Public relations and marketing communications professionals can learn something from the following parable:
My friend Katie invited me to a six-degrees group, and I was going to join, because I think it's a worthy experiment: Can we, through six degrees of separation, connect with everyone on Facebook? Empirically, statistically, it would be interesting to join and find out first-hand.
But then I saw a discussion thread whose title contained a racial epithet. It was an obvious ploy to get attention, and the 800 comments in the thread are testimony to the ploy's success. I didn't bother to read the comments or post one myself, because I know that would just feed the beast, and I don't want to associate myself with the word in question.
Another six-degrees group had a discussion thread whose bear-baiting title posed the question, "Can someone give me one logical reason why gays should have rights?" I didn't try putting that fire out either.
Yet another of these groups had one discussion inviting people to "Stereotype The Person Above You" and one posing the thought-provoking query "tits,face, or ass, which one is better". You get the idea.
The comment counts for those discussion threads each number in the hundreds.
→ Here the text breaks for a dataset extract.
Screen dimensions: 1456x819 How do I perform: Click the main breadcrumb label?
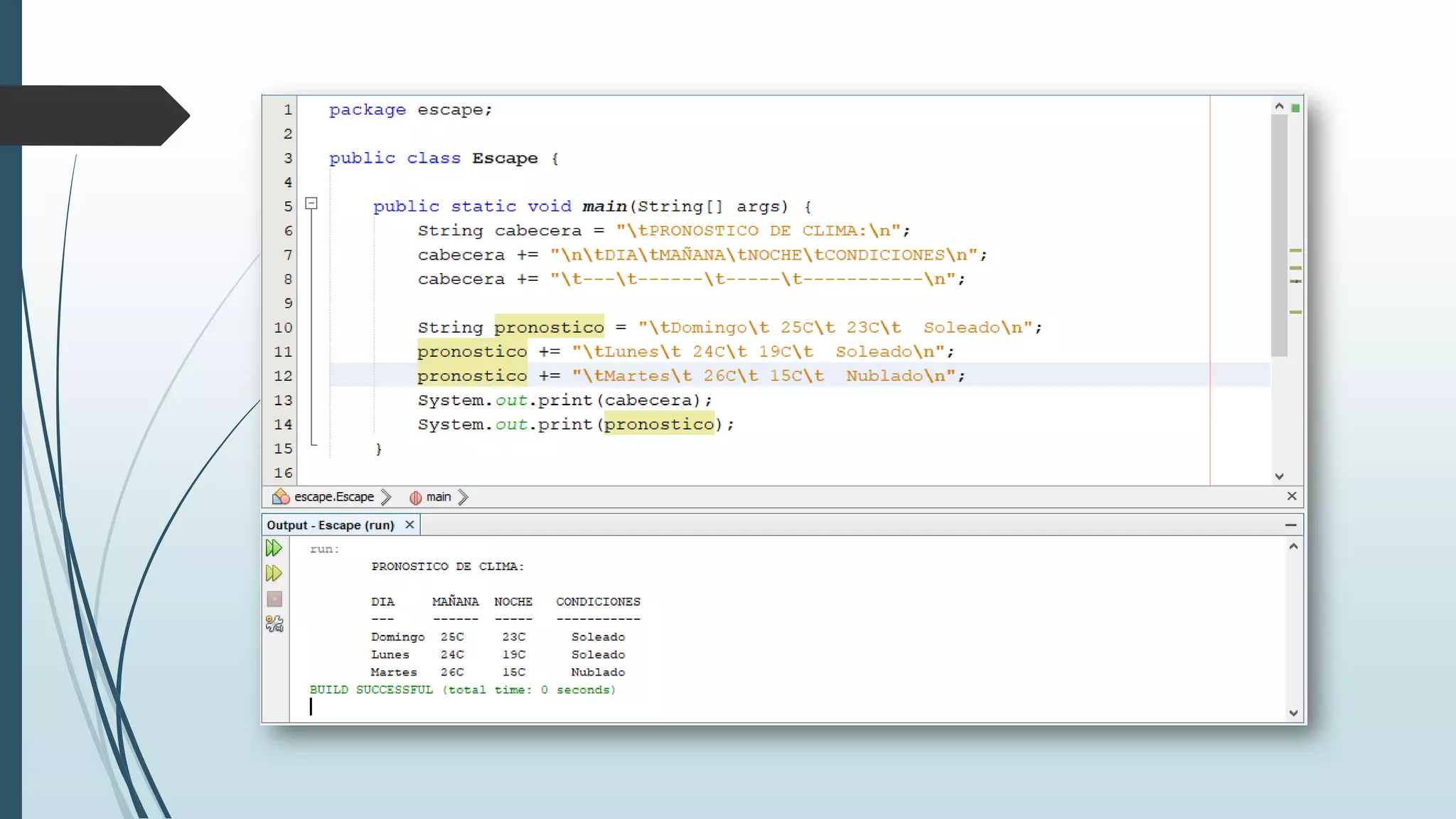tap(438, 497)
The threads would not have appeared in the top three discussions had they not received all that attention. That's how things work around here: The more people are participating in something, the more likely that thing is to get seen.
The Internet is a great place to learn the following:
Sometimes the best way to make something go away is to ignore it.
PR and marcomm people take heed. If the company you represent gets some bad press or stumbles across some nasty feedback on some no-name blog, consider ignoring it. Let the negativity die in peace and quiet. Die of it too.